Rembrandt had an immediate example at his disposal – a painting of the same subject by his one-time teacher Pieter Lastman (Berlin, Gemäldegalerie). But Lastman had chosen a horizontal format; what is more, he had depicted the elders in full length, and shown Susanna making a rather vague gesture of protest. In contrast, Rembrandt has adopted a vertical format and banished the elders to the wings. As a result, all attention is focused on the female figure, whose stooping posture and gestures are attempts to conceal her nudity. These interventions enhance the dramatic impact of the image.
Technical examination of the painting has revealed that the top of the composition was originally semicircular. At some point in time, probably in the first half of the eighteenth century, a strip some two centimetres wide was evidently sawn off the panel because it had been attacked by woodworm. This explains why so little can be seen of the two elders. A new four-centimetre strip was then added and painted, on which occasion the upper corners of the rectangular panel, which Rembrandt had left blank, were also painted. After extensive restoration in 2003, it was decided to give the painting a frame with an arched upper section, doing more justice to Rembrandt’s original composition.
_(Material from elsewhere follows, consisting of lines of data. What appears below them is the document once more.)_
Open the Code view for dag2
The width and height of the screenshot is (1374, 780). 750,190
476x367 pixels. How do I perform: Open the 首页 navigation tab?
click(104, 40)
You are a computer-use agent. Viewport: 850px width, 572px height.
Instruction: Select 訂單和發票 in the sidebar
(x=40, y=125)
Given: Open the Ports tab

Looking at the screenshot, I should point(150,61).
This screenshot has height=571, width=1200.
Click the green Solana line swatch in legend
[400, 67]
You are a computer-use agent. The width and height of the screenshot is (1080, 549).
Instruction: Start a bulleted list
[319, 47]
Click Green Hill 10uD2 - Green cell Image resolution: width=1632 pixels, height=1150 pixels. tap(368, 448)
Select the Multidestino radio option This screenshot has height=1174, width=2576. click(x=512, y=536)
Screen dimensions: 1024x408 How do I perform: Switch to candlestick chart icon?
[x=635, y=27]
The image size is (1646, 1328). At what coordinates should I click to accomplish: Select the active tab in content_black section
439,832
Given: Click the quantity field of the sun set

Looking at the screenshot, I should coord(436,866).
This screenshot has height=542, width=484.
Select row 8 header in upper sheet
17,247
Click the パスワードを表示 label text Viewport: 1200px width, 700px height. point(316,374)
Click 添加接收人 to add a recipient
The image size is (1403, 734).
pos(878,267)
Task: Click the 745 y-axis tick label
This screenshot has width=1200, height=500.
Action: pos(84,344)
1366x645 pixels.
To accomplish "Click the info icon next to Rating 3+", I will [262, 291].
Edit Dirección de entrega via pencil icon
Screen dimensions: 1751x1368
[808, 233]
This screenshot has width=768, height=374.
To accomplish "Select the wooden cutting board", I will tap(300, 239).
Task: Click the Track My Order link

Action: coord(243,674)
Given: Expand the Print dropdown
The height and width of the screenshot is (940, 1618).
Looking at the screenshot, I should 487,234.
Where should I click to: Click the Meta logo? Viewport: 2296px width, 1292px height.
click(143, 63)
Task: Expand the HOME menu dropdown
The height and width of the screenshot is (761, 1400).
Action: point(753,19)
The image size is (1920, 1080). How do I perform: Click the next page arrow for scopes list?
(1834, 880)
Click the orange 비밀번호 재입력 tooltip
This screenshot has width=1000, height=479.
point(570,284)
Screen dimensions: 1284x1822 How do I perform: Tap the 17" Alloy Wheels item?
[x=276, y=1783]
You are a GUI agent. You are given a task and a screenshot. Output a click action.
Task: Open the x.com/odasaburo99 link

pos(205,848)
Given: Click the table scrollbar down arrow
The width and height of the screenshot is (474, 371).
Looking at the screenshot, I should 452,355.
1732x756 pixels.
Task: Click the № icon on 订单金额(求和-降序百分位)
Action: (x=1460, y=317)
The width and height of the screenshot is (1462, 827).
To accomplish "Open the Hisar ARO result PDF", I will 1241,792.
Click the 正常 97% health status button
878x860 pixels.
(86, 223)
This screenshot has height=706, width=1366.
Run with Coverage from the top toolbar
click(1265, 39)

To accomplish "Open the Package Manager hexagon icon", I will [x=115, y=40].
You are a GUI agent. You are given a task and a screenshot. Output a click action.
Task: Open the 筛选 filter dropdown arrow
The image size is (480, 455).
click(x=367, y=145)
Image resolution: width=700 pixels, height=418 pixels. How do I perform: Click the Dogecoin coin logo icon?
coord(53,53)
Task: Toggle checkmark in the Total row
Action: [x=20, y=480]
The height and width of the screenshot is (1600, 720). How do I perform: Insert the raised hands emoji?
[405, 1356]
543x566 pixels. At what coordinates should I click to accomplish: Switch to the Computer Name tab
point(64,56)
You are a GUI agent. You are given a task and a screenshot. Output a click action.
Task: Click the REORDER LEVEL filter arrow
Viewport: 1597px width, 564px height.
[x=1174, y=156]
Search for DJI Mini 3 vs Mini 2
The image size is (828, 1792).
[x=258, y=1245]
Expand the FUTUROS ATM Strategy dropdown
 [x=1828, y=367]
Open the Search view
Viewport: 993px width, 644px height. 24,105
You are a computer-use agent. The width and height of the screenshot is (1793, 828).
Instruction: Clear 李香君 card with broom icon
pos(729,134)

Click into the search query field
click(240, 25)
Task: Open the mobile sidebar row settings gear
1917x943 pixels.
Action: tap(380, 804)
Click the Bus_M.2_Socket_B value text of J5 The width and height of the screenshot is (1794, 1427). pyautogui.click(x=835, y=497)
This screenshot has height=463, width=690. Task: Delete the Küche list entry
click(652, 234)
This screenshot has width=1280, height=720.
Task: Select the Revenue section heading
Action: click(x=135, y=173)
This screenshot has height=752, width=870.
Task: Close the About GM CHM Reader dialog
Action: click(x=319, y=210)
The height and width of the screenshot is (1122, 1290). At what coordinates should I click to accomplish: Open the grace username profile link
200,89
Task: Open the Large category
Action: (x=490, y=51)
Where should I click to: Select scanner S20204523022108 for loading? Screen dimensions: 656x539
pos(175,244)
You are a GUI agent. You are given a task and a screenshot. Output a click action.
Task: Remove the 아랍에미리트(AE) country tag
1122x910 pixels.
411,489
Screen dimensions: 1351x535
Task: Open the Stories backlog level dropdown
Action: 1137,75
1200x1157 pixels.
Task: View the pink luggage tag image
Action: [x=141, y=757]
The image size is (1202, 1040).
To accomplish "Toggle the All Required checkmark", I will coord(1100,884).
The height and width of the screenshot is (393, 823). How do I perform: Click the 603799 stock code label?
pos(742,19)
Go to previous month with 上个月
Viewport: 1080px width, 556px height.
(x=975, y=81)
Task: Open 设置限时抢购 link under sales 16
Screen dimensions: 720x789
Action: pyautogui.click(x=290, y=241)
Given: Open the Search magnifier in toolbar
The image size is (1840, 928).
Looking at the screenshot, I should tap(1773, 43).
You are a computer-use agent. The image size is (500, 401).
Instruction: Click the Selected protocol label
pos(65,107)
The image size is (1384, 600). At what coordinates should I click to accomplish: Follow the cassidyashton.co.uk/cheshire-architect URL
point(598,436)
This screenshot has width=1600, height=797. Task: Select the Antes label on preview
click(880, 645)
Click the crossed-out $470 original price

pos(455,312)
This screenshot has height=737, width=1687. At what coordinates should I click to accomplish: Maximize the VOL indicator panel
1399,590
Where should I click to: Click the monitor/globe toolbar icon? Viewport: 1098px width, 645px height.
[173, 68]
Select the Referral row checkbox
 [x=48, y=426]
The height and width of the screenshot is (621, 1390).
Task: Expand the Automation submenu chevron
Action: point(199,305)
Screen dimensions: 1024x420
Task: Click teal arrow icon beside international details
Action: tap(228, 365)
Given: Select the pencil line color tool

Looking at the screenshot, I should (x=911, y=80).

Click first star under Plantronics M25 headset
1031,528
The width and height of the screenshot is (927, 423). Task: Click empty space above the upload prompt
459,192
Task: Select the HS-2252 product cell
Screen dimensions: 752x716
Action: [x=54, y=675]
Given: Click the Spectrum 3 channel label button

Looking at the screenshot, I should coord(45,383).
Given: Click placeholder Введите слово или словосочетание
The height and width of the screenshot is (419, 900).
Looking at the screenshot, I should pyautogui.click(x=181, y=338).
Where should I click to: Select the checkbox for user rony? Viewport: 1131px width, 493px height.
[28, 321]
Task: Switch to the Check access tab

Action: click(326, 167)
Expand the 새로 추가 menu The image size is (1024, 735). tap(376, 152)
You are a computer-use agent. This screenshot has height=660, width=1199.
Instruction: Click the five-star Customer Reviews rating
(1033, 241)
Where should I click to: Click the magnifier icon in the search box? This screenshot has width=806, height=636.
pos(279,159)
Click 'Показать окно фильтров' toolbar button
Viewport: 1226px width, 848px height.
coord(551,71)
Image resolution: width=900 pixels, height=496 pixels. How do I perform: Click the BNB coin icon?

The unadorned rendering of the female nude has provoked some notable reactions over the centuries. The English painter Sir Joshua Reynolds, for instance, who saw the painting in Prince William V’s art gallery in 1781, wrote: ‘It appears very extraordinary that Rembrandt should have taken so much pains, and have made at last so very ugly and ill-favoured a figure; but his attention was principally directed to the colouring and effect, in which it must be acknowledged he has attained the highest degree of excellence’. Reynolds’s conception of ideal female beauty still breathed the spirit of the classicists, who rejected Rembrandt’s uncompromising imitation of nature from the outset. As a painter, however, he proved receptive to Rembrandt’s warm colours and subtle light effects.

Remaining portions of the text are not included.